Progress Report 1

The first step in the group’s effort was to delve into the designed needs assessment and outline our project goals with our sponsors. For this to occur, we met with leaders from Synapse, the maker of the SNAP sensors, and Vanderbilt hospital physicians and researchers on two occasions to further define the components of this project. The first meeting included brainstorming and highlighting several directions the project could go. Next, in order to gain a more in-depth understanding of the needs of the Vanderbilt NICU, the second meeting, where these ideas were narrowed and refined, took place in the NICU itself. This included a tour of several pods where newborns are cared for and the stations at which the nurses and physicians conviene.

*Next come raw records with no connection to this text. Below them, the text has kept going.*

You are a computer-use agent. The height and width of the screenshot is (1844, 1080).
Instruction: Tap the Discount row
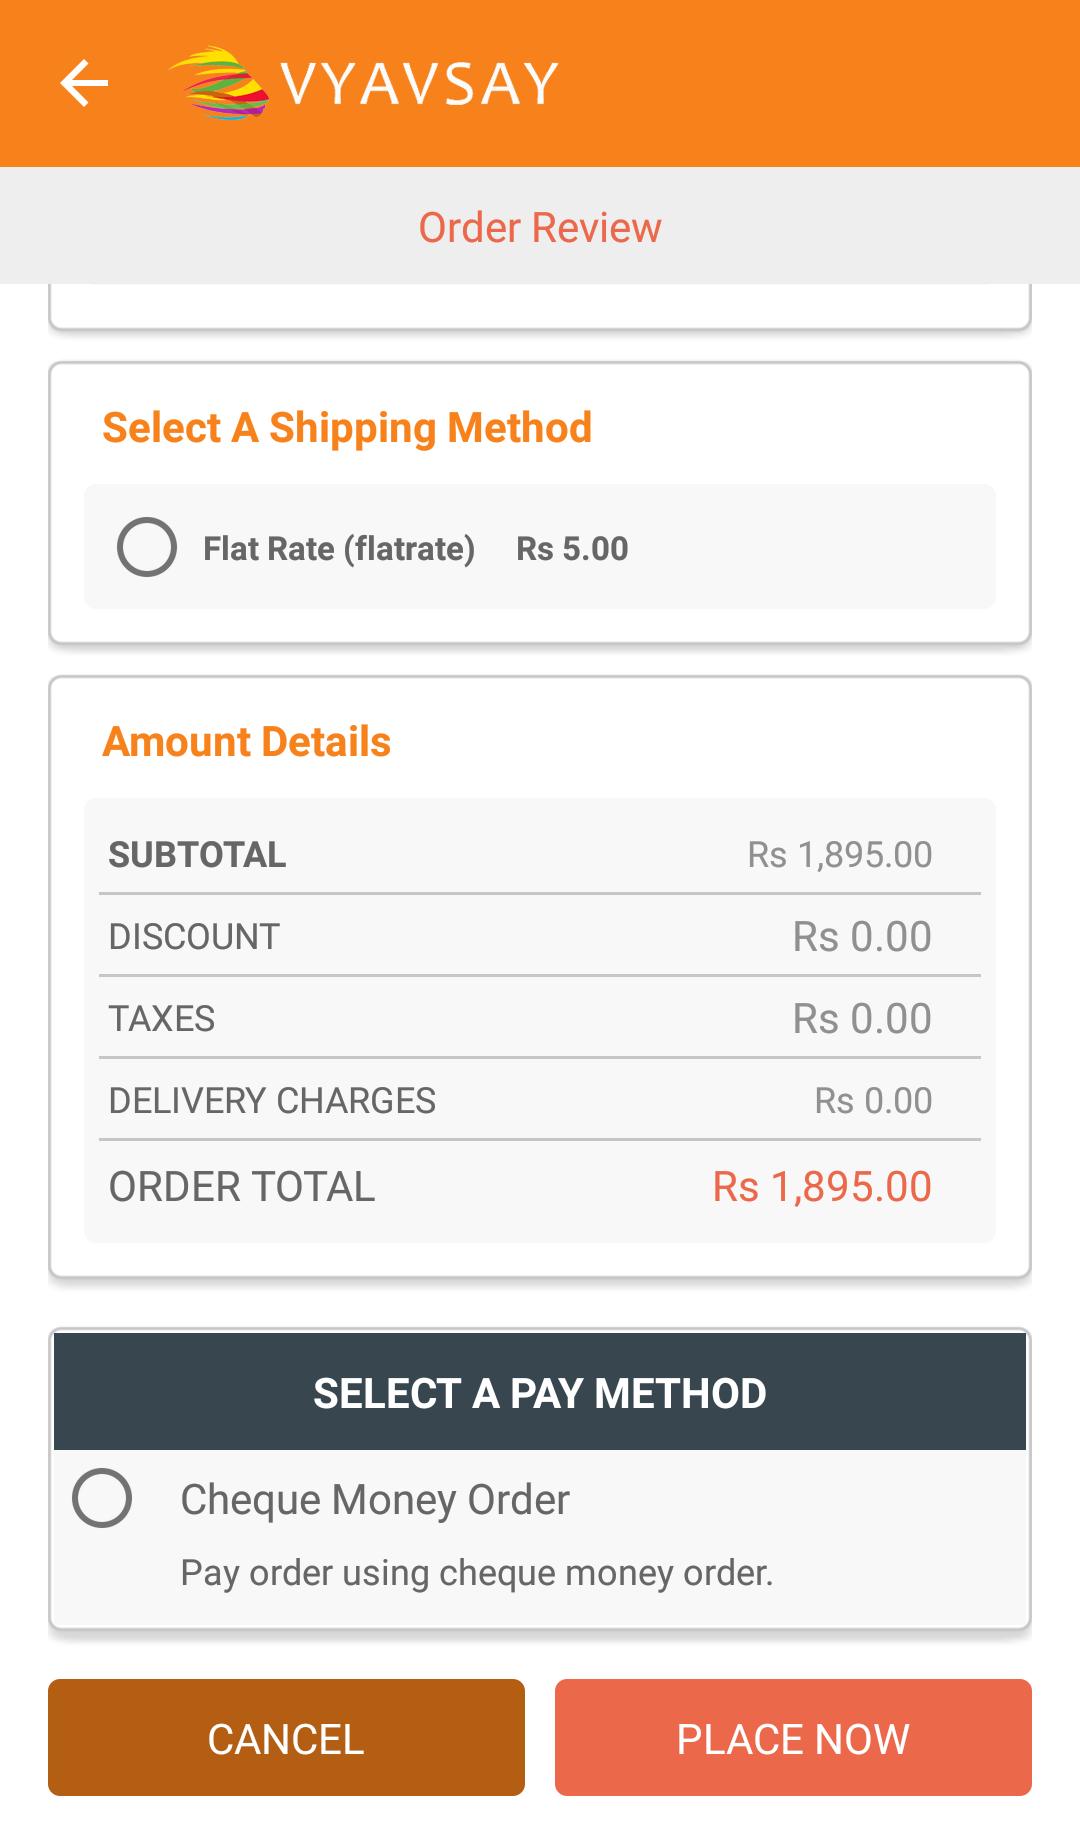[x=540, y=937]
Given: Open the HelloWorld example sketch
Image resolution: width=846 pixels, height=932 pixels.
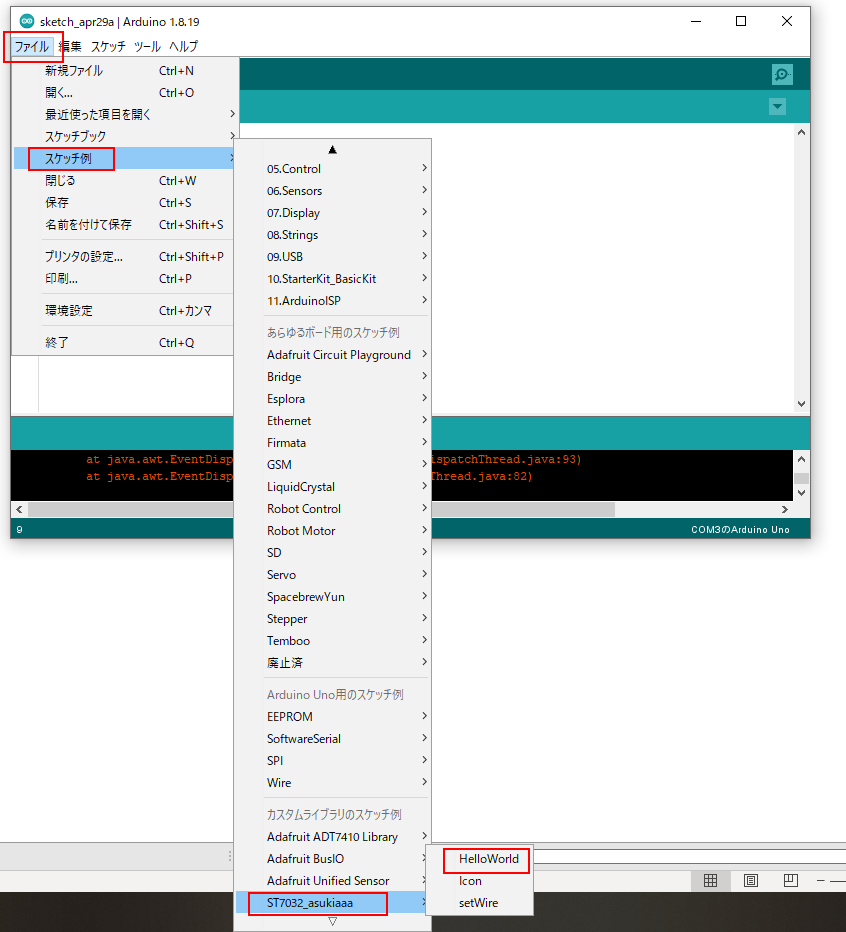Looking at the screenshot, I should [x=488, y=859].
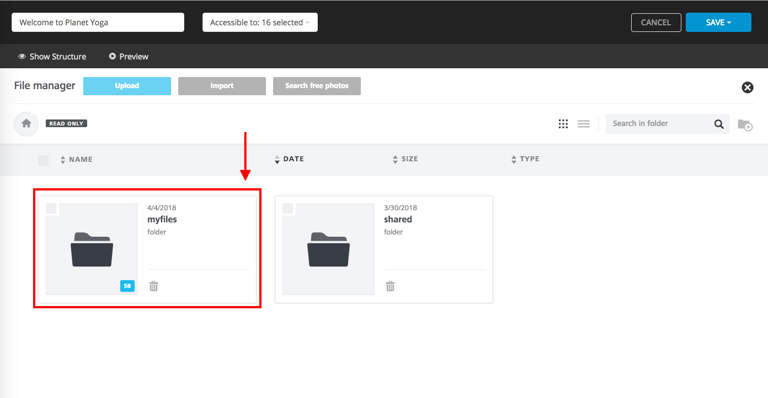Delete the myfiles folder via trash icon
The height and width of the screenshot is (398, 768).
coord(154,286)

With a thorough understanding of the clients needs and the functional inadequacies of the Vanderbilt NICU, the group decided upon a specific target to complete for design day. Dr. Walsh, neonatologist, described huddle meetings that occur twice a day to discuss each patient and their whereabouts, but the location of each patient was often reported based on nurse or physician memory, causing meetings to be longer than necessary. Synapse and the Vanderbilt team decided to target their energy on the tracking of patients between pods and as they leave and enter the NICU areas because of surgeries or other happenings. The next step will be to interview nurses who take part in these huddle planning meetings to more accurately understand the ways in which this product can reduce the workload of the charge nurse and her or her assistants in the role tracking babies.